Vows.

27 Mar

Tonight was the first time I thought about the writing of vows. As I’m sitting here at my kitchen table, 1,600 miles away from home, with my dogs running around in circles about me, I’m overwhelmed by the love I have for my Grant and the responsibility the writing of one’s vows is weighted by. The traditional vows of marriage, I’ve heard what feels like a million times before, but never have they meant what they mean now. I, a very flawed human being, am getting ready to promise myself to another flawed human being, for the rest of my life. It’s a promise to love even when we’re not pretty, kind, healthy or happy as much as it’s a promise to to love at the most joyous moments anyone could ask for. It’s a commitment to put each other’s needs above our own, even when we don’t want to and to deny my right to think selfishly. Not only will I be vowing myself to him though, he’ll be promising me the same. He’ll take me, all of my bullshit and all of my moods, along with all of my smiles. That’s an overwhelming thought and yet, I’ve never been so excited by something so scary in my life.
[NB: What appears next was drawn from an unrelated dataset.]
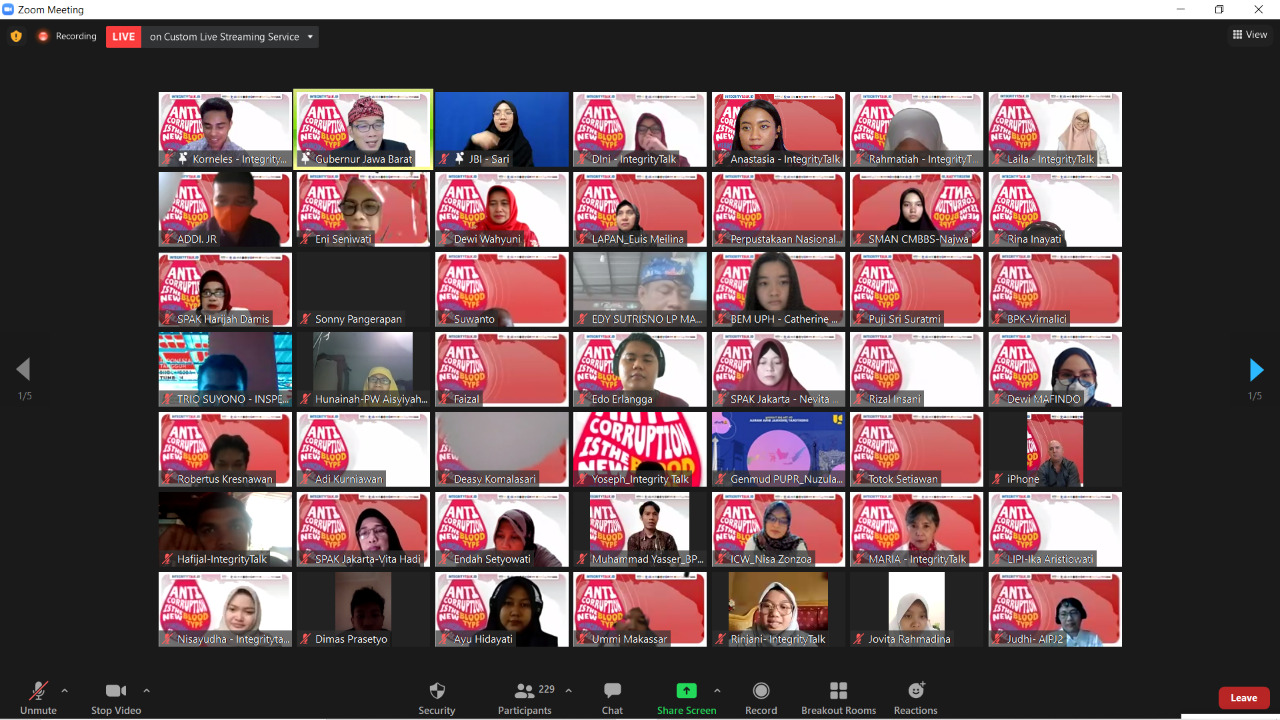Open the View layout menu
The image size is (1280, 720).
1250,35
I’ve lived in the fear of rejection for so much of my life and with this person, there’s not only a lack of all fear, there’s the joy and comfort of knowing how right he is for me and that he picked me to love in this way. For the next 229 days, I’ll be contemplating the beauty of the vows we will make and will be counting down until the day I can say them out loud, solidifying my future as Grant’s wife.